■ WHAT IS EXPECTED ■
Up to and including the line holding "You are a computer-use", write out the data exactly from its first line, but not the pictures.

------ TASK DATA

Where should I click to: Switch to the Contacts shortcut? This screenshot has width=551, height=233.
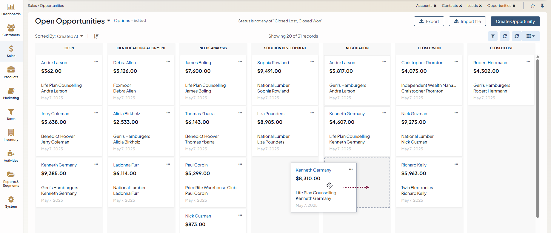point(450,6)
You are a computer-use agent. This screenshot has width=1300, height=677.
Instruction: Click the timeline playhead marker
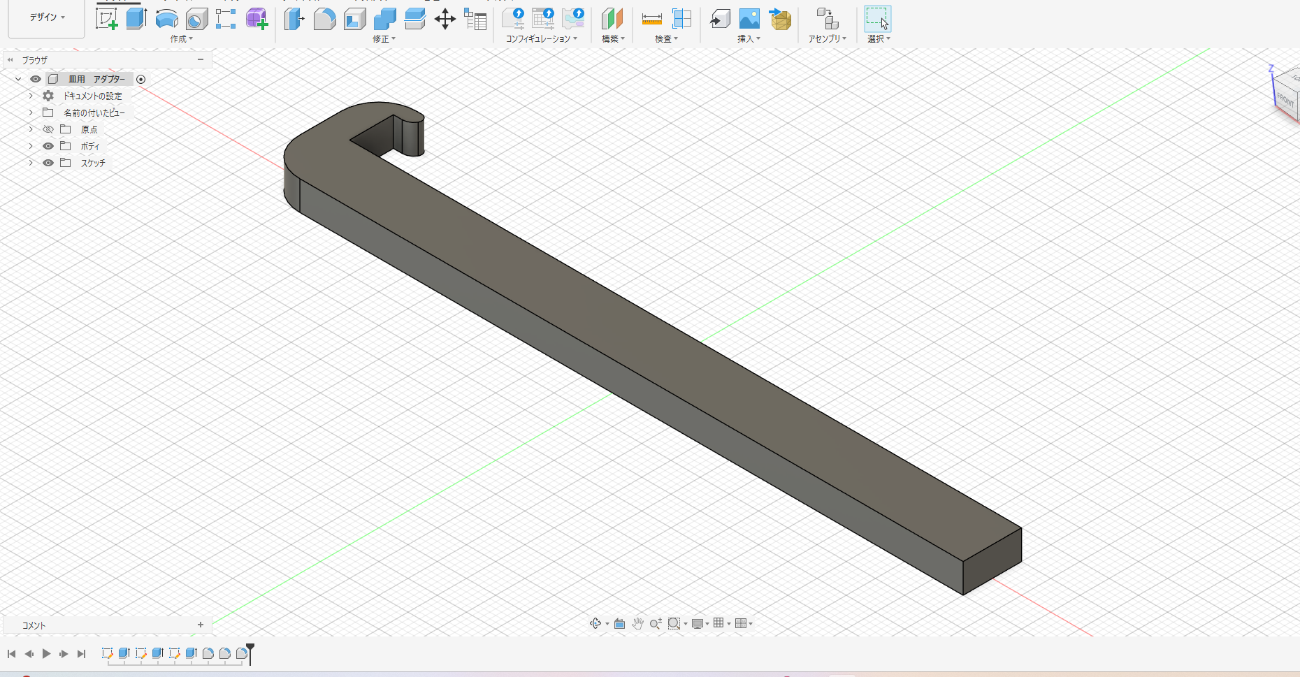point(250,650)
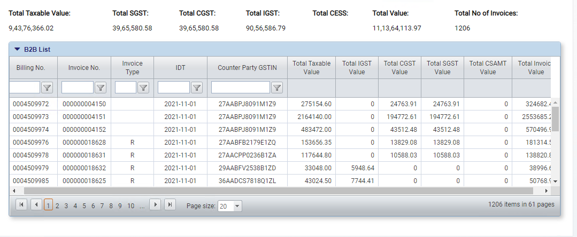The width and height of the screenshot is (577, 237).
Task: Click the Counter Party GSTIN filter icon
Action: coord(276,88)
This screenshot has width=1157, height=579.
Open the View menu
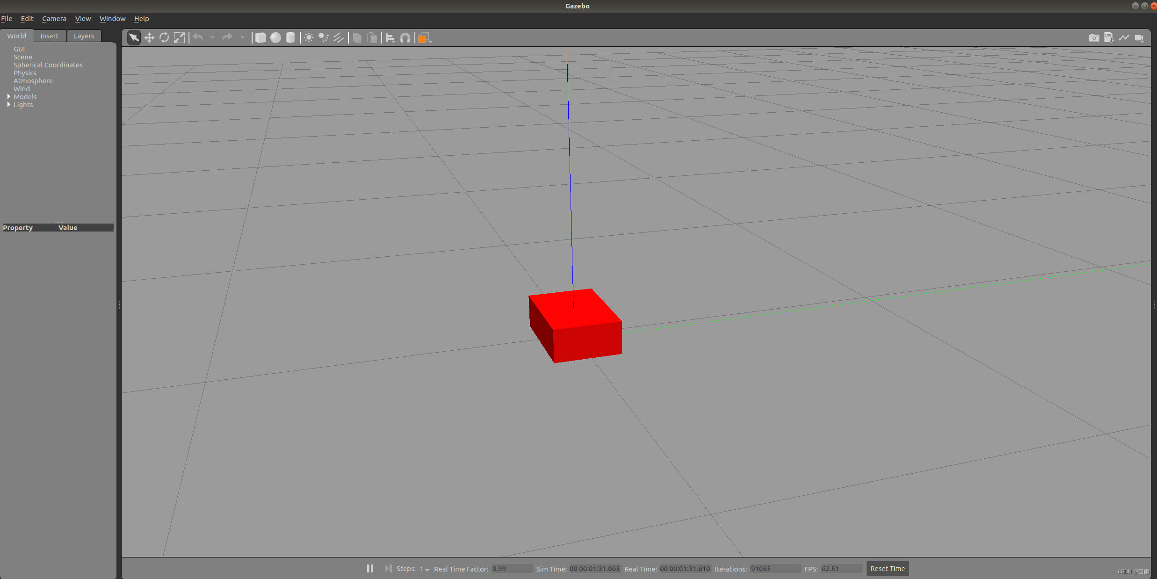(83, 18)
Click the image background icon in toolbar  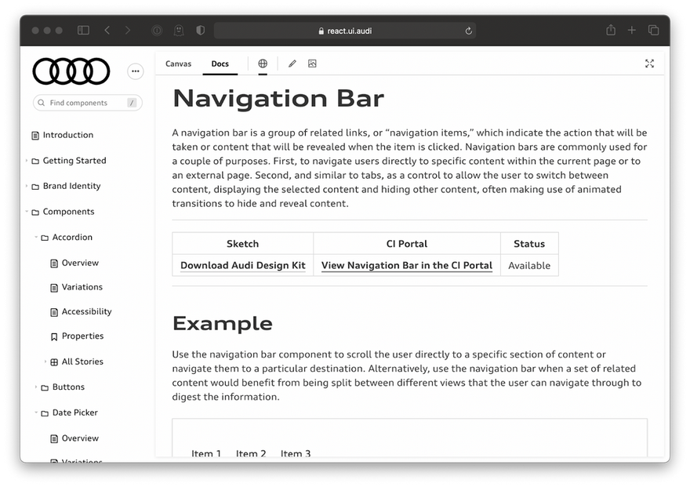point(312,64)
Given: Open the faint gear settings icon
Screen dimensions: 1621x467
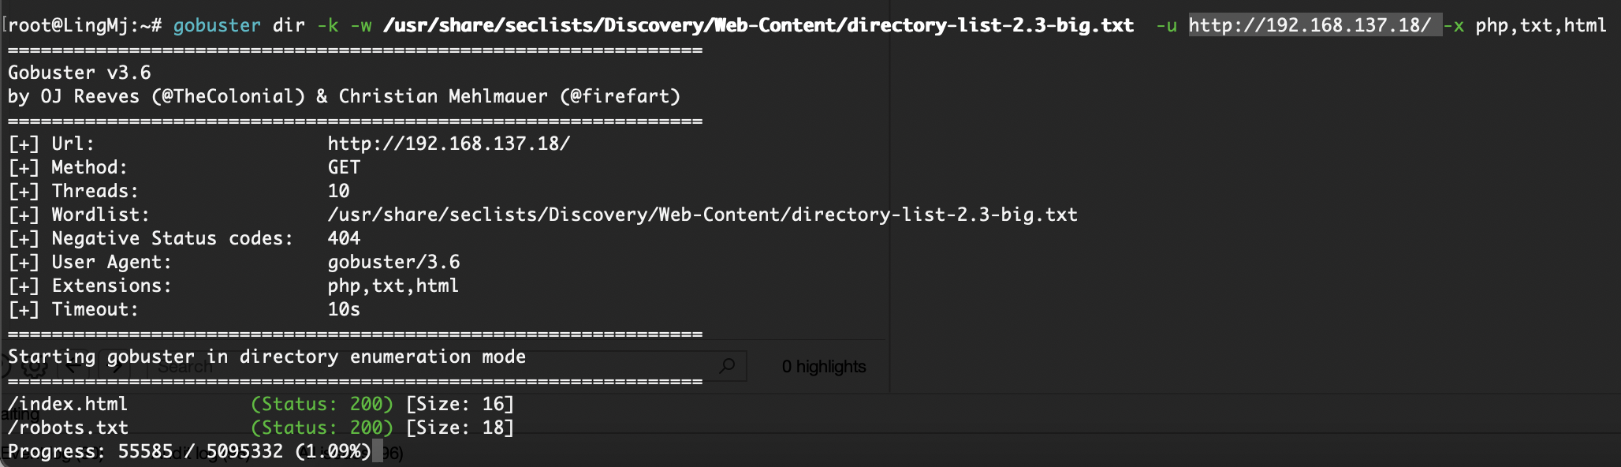Looking at the screenshot, I should 35,367.
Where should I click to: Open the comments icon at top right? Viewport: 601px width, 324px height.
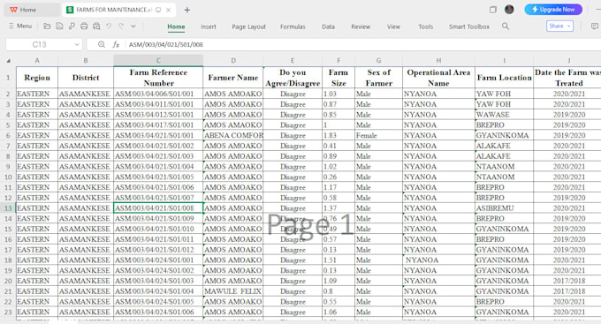[x=595, y=26]
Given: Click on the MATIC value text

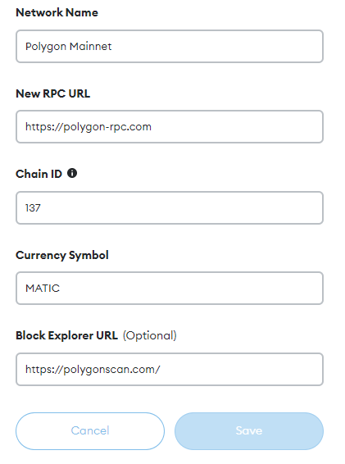Looking at the screenshot, I should tap(43, 289).
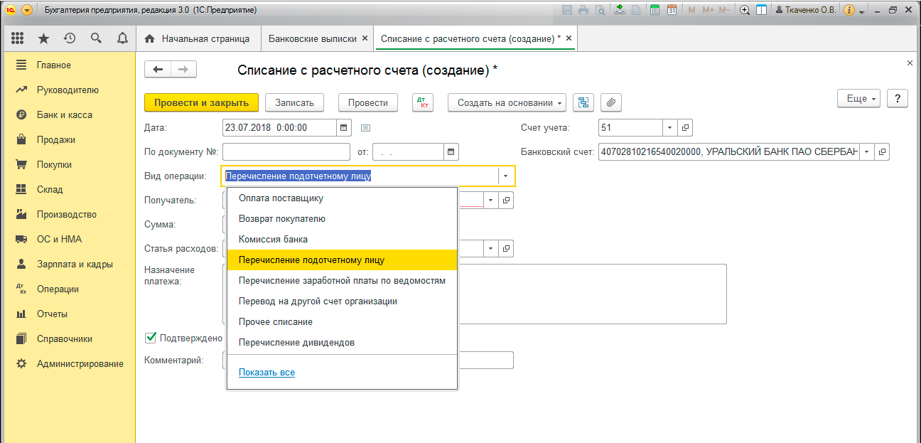Click the Показать все link

pos(266,373)
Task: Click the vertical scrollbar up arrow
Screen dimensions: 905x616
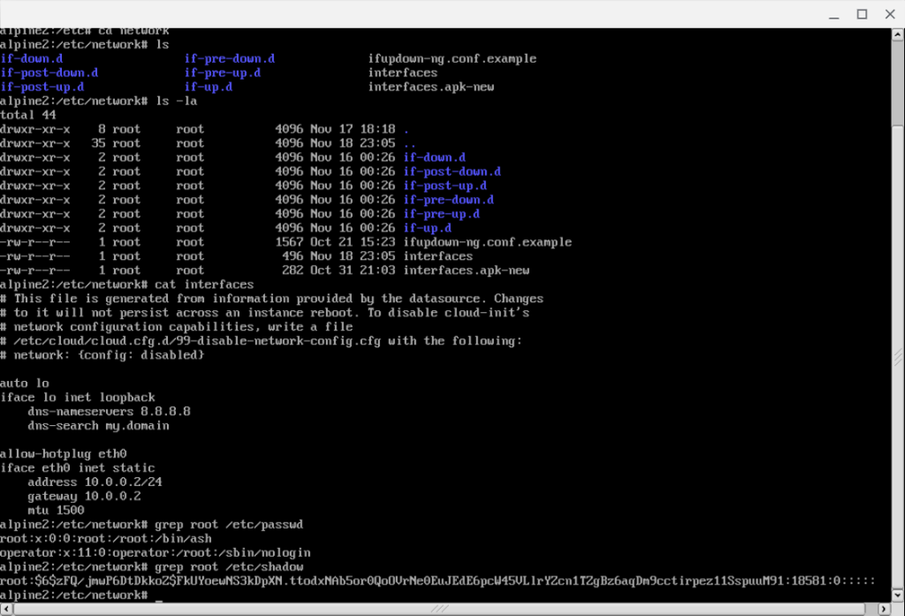Action: (898, 34)
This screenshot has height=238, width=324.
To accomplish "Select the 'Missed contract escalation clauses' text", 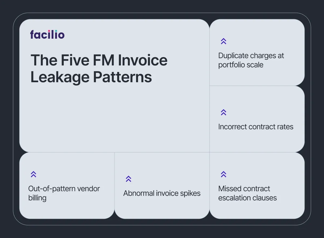I will pos(247,193).
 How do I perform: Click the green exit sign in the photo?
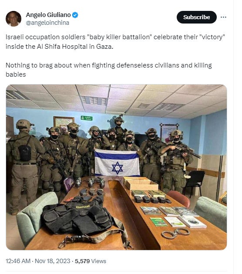click(87, 118)
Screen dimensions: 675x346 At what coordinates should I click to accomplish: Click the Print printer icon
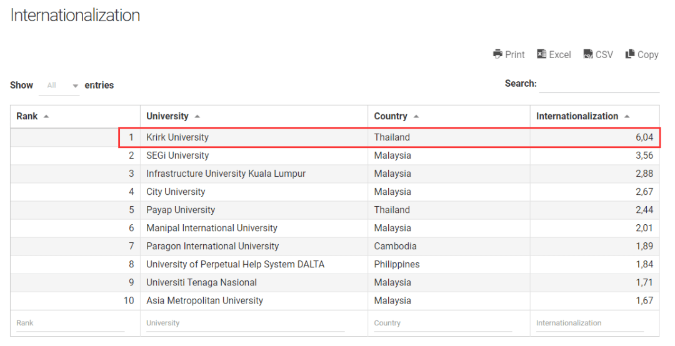point(498,54)
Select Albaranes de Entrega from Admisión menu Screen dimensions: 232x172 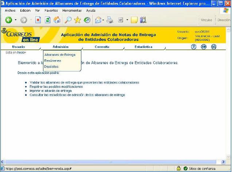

------------

■ ANSWER FOR THIS EXERCISE ■
Where should I click to: Switch to the Contacts shortcut? This screenshot has width=551, height=233.
point(450,6)
You are a computer-use agent. This screenshot has width=1300, height=677.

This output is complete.